Work in Drosophila first gave direct evidence of the role of recognition molecules in the induction of synapse formation. The lack of the cell adhesion molecule fasciclin II leads to a loss of synapses that have transiently formed in early development (Schuster et al., 1996). Studies in heterogenotypic co-cultures of neurons lacking NCAM, the closest mammalian homologue of fasciclin II, and wild-type neurons indicate that the NCAM-deficient cells form fewer synapses (Dityatev et al., 2000
). Overexpression of SynCAM in non-neuronal cells induces formation of synapses on the transfected cells by axons of co-cultured neurons (Biederer et al., 2002
), whereas inhibition of nectin-based adhesion by an inhibitor of nectin-1, glycoprotein D, results in a decrease in synapse size and a concomitant increase in synapse number (Mizoguchi et al., 2002
). Integrins, a large family of cell-surface receptors for extracellular matrix recognition molecules, are also associated with synapses (Chan et al., 2003
) and have also been suggested to induce synapse formation. Application of antibodies that block integrin function reduced the number of synapses in the apical dendrites of CA1 pyramidal neurons in organotypic cultures (Nikonenko et al., 2003
). Yet other recognition molecules that are present in synapses and are involved in synapse formation are the neurexins and neuroligins (Dean et al., 2003
).
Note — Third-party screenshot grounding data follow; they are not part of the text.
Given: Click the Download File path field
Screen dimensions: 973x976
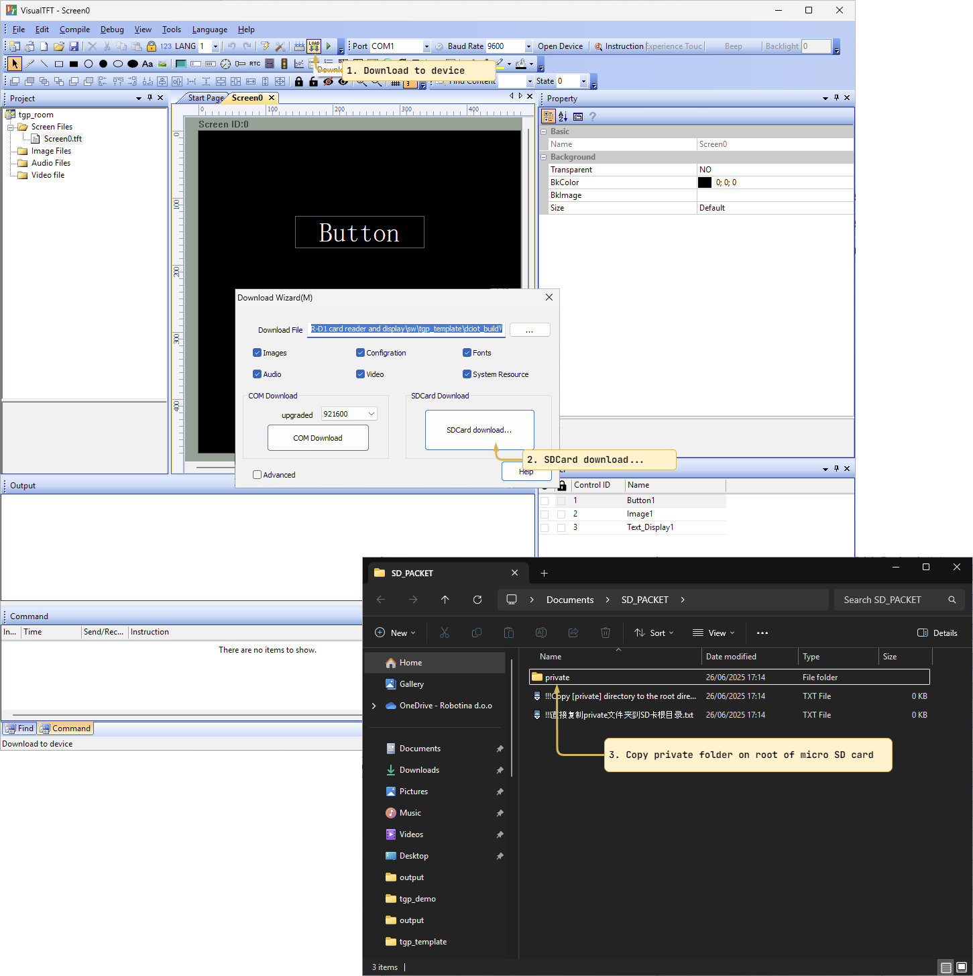Looking at the screenshot, I should click(406, 329).
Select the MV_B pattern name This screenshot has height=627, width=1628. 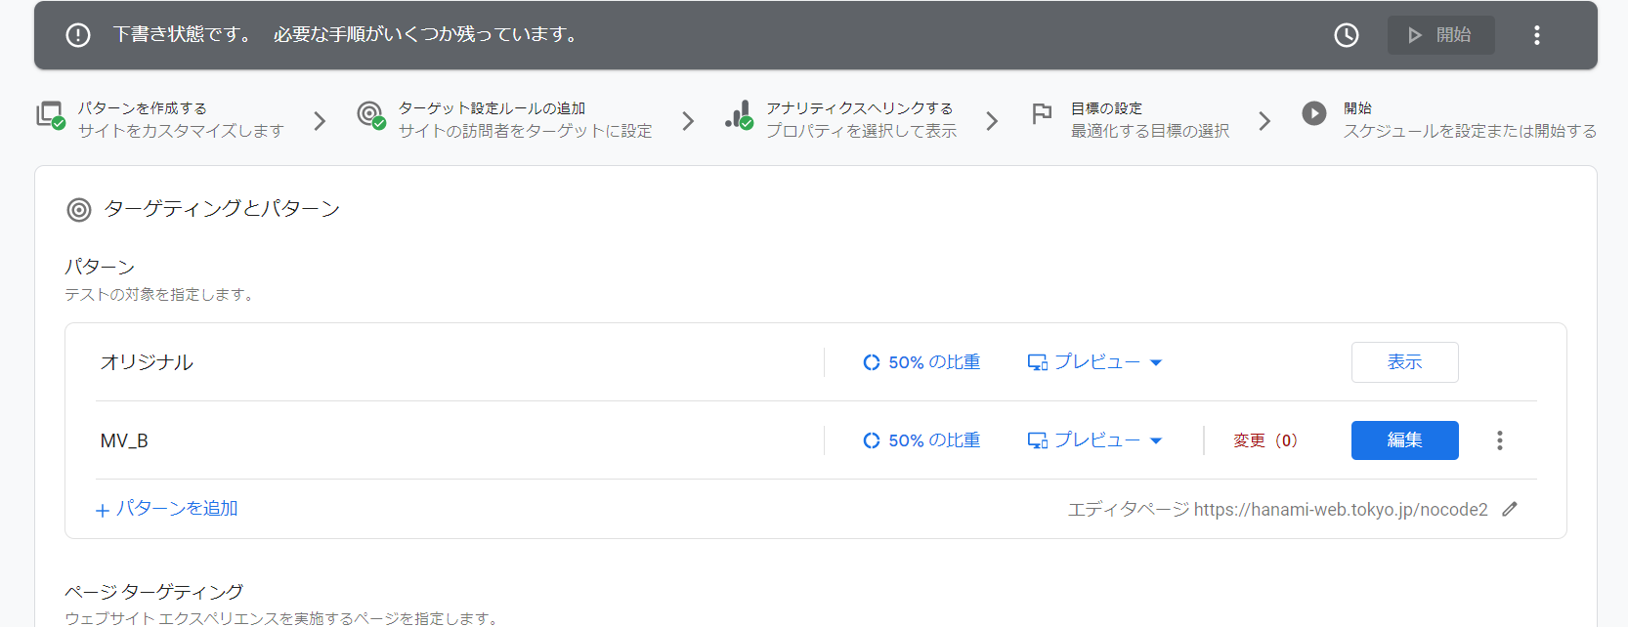(124, 440)
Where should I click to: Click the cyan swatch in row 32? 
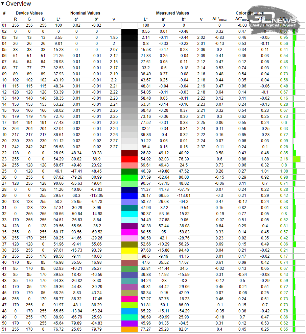[x=130, y=214]
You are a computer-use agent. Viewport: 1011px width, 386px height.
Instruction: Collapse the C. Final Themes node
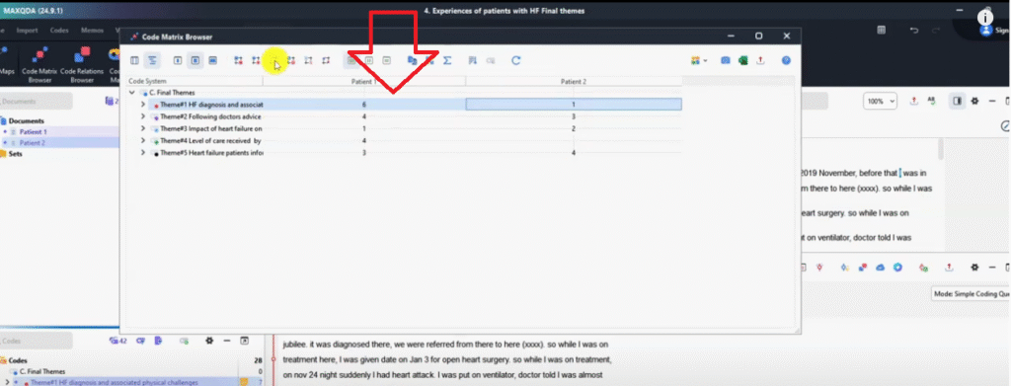tap(132, 93)
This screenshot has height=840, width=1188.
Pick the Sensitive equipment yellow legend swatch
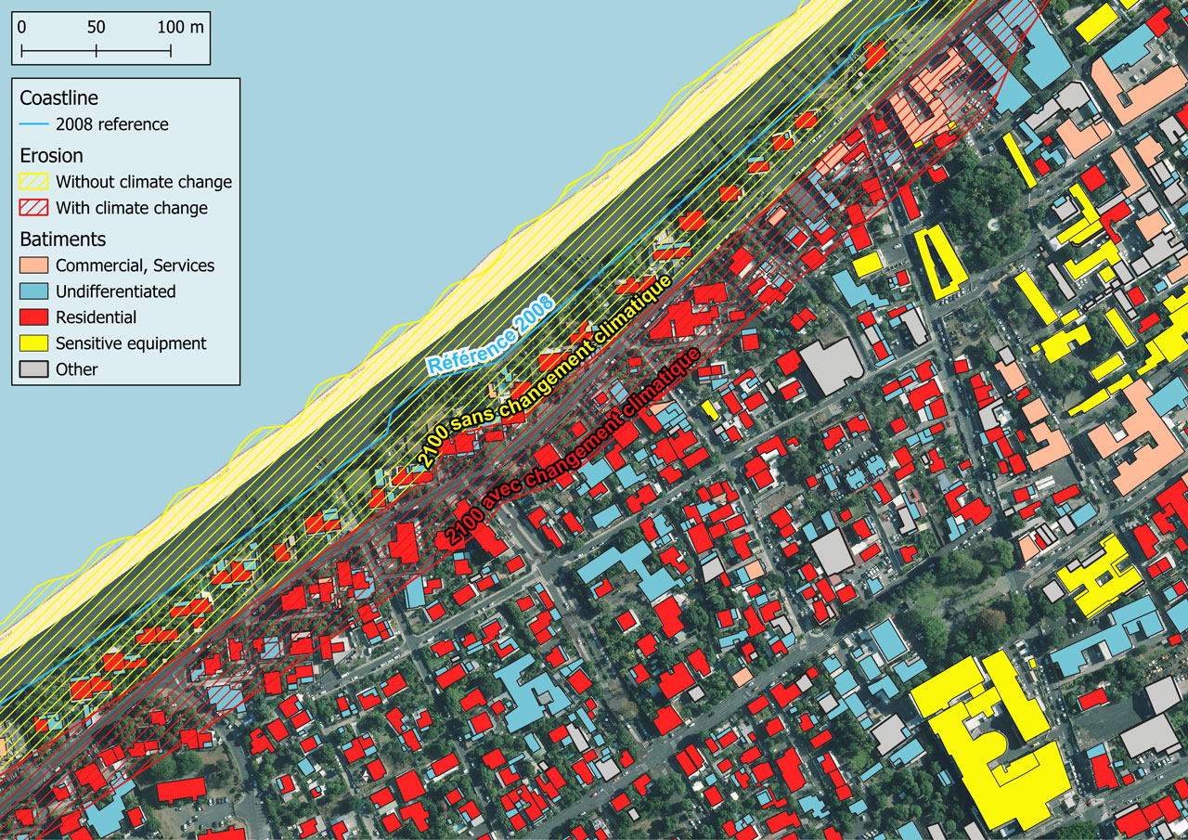(x=34, y=343)
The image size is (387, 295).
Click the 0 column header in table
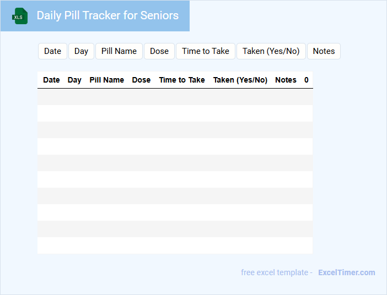307,80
Overexpression of neuroligin induced synapse formation on transfected non-neuronal cells (Scheiffele et al., 2000
) and on cultured hippocampal neurons (Dean et al., 2003
) by activation of its binding partner neurexin. The ephrin B and EphB tyrosine kinase receptor system has also been implicated in the development of excitatory synapses through phosphorylation of the cell-surface-exposed heparin sulphate proteoglycan syndecan (Ethell et al., 2001
) or interaction with the NMDA receptor (Dalva et al., 2000
).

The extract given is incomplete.